Ayah masih diam, terpaksa kuberikan ia ancaman. 

 

"Ya udah kalau Ayah ga sanggup, aku milih tinggal sama Bunda aja, toh dia punya grosir besar, aku masih bisa hidup enak."

 

Ayah melirikku sambil geleng-geleng kepala.

 

"Iya, Nak, ok kalau itu maumu Ayah ga akan kasih uang ke Tiara, kamu benar keenakan bapak kandungnya kalau Ayah ngasih dia uang bulanan."

 

Aku menyeringai ketika mendengar jawaban Ayah, akan kubuat ia sayang padaku dan membenci gundik itu beserta anak gadisnya yang sombong dan angkuh.

 

"Gitu dong, Ayah jangan mau dimanfaatkan orang." Aku tersenyum.

 

"Ya sudah ayo kita pulang ke rumah, Sabtu dan Minggu kamu boleh nginap di rumah Bunda," ujar Ayah sambil melangkah ke luar.

 

Aku mengintip di jendela rupanya Ayah sedang menelpon di luar sana, pasti itu telpon dari gundiknya, biar saja akan kuberi dia kejutan.

 

"Zara, kamu ga boleh gitu, Nak, Bunda sama sekali ga dendam, mungkin ini udah takdir." Bunda menyentuh pundakku dari belakang.

 

Aku membalikkan badan sambil tersenyum.

 

"Gundik Ayah itu orang jahat, apalagi anaknya itu loh Bun, tamak banget, aku ga mau dia foya-foya ngabisin uang Ayah."

 

Bunda terdiam mendengar jawabanku.

 

"Alasan aku tinggal sama Ayah bukan takut hidup susah sama Bunda, aku mau keadilan untuk Bunda." Kupeluk erat tubuh kurusnya sekali lagi.

 

"Ya sudah, hati-hati ya." Bunda akhirnya menyerah.

 

Tiga puluh menit kemudian aku sudah sampai di depan rumah ayah, di depan pintu Tante Miranda menyambut dengan senyuman.

 

Wajahnya berubah tengil saat melihat tubuhku keluar dari mobil ayah.
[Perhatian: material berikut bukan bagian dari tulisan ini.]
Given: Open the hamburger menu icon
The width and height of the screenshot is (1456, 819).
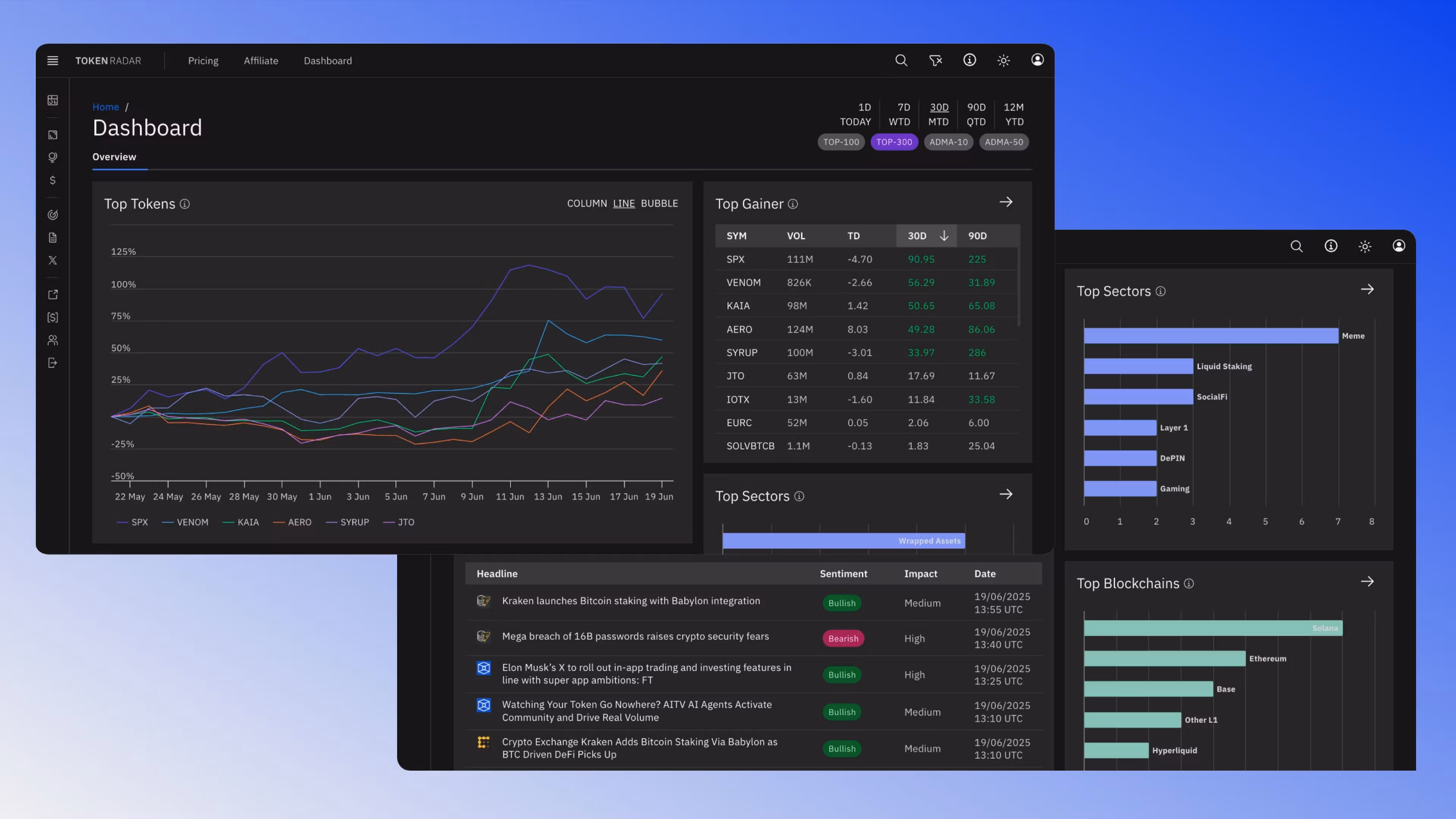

Namun, beberapa detik kemudian wanita yang lebih muda dari bunda itu berhasil menyembunyikan ketidak sukaannya padaku.

 

"Yah, kok ada Zara?" tanya wanita menor itu sambil mencium tangan ayah.

 

"Iya, dia akan tinggal di sini. Yu, Nak." Ayah pun menggandeng tanganku lalu masuk ke dalam.

 

Aku melirik ke belakang, wanita itu nampak cemberut dan mematung, sudah pasti kesenangannya akan terusik karena kedatanganku.

 

Aku terkejut saat memasuki kamar, ruangan favoritku itu kini sudah dipakai oleh Tiara anak gundik ayah, padahal baru satu bulan aku meninggalkan rumah ini.

 

"Za ra." Wanita itu terbata melihatku membuka pintu.

 

"Hai, ngapain di kamar gue?" tanyaku sambil mengedarkan pandangan ke sekeliling.

 

"Sekarang ini kamar gue, lo tempati kamar yang lain aja," jawabnya angkuh sambil makan kuaci.

 

Aku berdecak, jijik melihat cangkang kuaci berserakan di lantai, dasar jorok!

 

"Lo yang keluar, enak aja, gue tuh anak kandung Ayah jadi berhak penuh atas rumah ini, lah lo siapa?" Aku maju satu langkah dengan pandangan menantang.

 

Tiara bangkit lalu membanting toples yang berisi kuaci ke ke kasur hingga isinya tumpah  dan berhamburan.

 

"Gue emang cuma anak tiri ya, tapi Mama gue udah nikah sama Ayah lo, jadi gue juga sama posisinya sama lo di rumah ini, cepet keluar."  Gadis SMA itu mendorong tubuhku secara kasar.

 

"Elo yang keluar bukan gue!" tegasku tak mau kalah.

 

Tiba-tiba Tante Miranda alias gundik ayah datang ke kamar.

 

"Ada apa ini?" tanya Tante Miranda dengan muka tengil.

 

"Ma, masa Zara mau tidur di kamar ini, sekarang 'kan udah jadi kamar aku," rengek Tiara.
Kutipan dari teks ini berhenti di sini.